Chronic obstructive pulmonary disease (COPD) occurs typically in current or former smokers, but only a minority of people with smoking history develops the disease. Besides environmental factors, genetics is an important risk factor for COPD. However, the relationship between genetics, environment and phenotypes is not well understood. Sample sizes for genome-wide expression studies based on lung tissue have been small due to the invasive nature of sample collection. Increasing evidence for the systemic nature of the disease makes blood a good alternative source to study the disease, but there have also been few large-scale blood genomic studies in COPD. Due to the complexity and heterogeneity of COPD, examining groups of interacting genes may have more relevance than identifying individual genes.

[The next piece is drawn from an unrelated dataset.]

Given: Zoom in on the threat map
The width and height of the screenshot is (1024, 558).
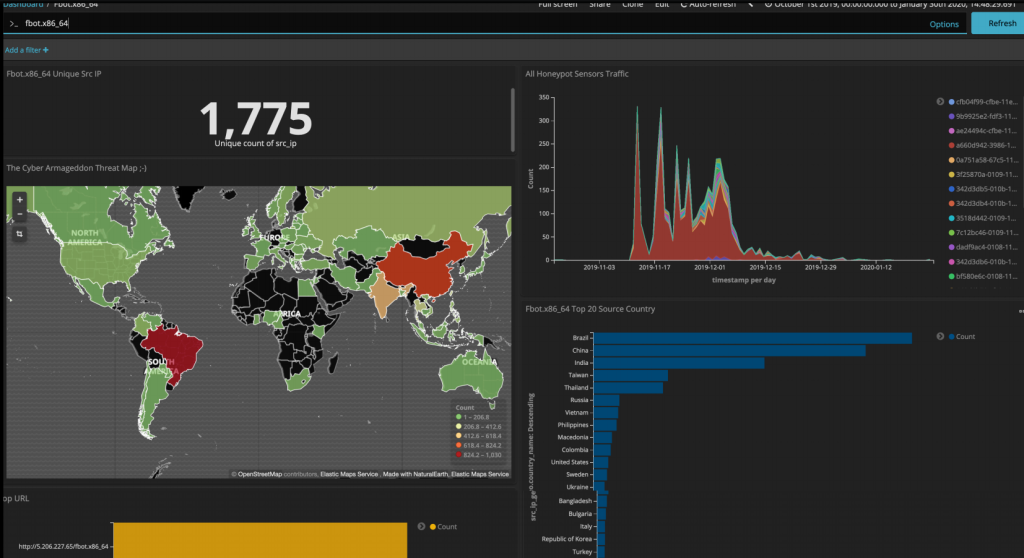Looking at the screenshot, I should (x=20, y=200).
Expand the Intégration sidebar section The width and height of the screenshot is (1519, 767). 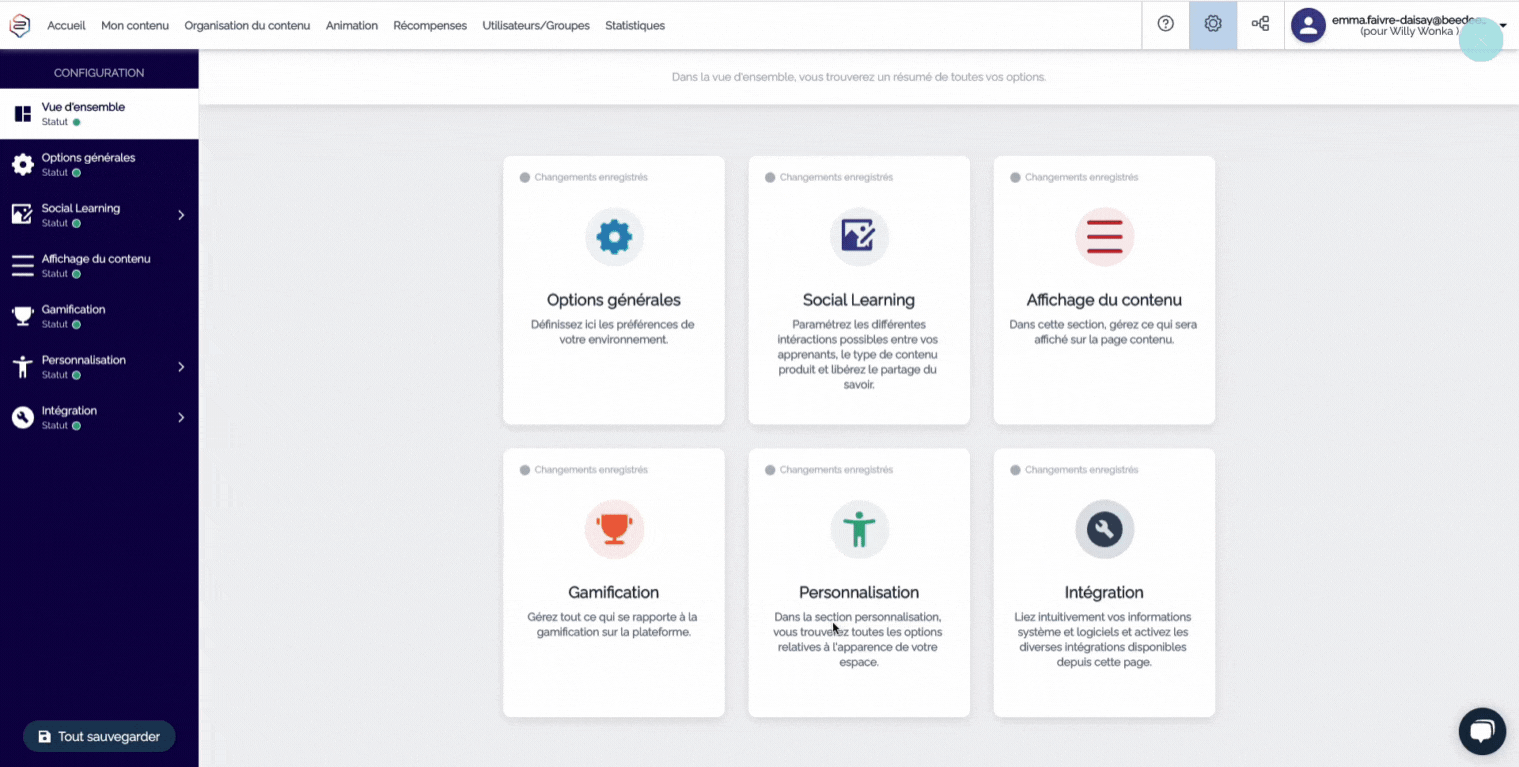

Therefore, we used Weighted Gene Co-expression Network Analysis to find groups of genes (modules) that are highly connected. However, module definitions may vary between individual data sets. To alleviate this problem, we used a consensus module definition based on two cohorts, COPDGene and ECLIPSE. We studied the relationship between the consensus modules and COPD phenotypes airflow obstruction and emphysema. We also used these consensus module definitions on an independent cohort (TESRA) and performed a meta analysis involving all data sets. We found several modules that are associated with COPD phenotypes, are enriched in functional categories and are overrepresented for cell-type specific genes. Of the 14 consensus modules, three were strongly associated with airflow obstruction (meta p ≤ 0.0002), and two had some association with emphysema (meta p ≤ 0.06); some associations were stronger in the case-control cohorts, and others in the cases-only subcohorts. Gene Ontology terms that were overrepresented included “immune response” and “defense response.” The cell types whose type-specific genes were overrepresented in modules (p < 0.05) included natural killer cells, dendritic cells, and neutrophils. Together, this is the largest investigation of gene blood expression in COPD with 469 cases in COPDGene, ECLIPSE and TESRA combined, with 6267 genes common to all data sets. Additional, we have 42 and 83 controls in COPDGene and ECLIPSE, respectively.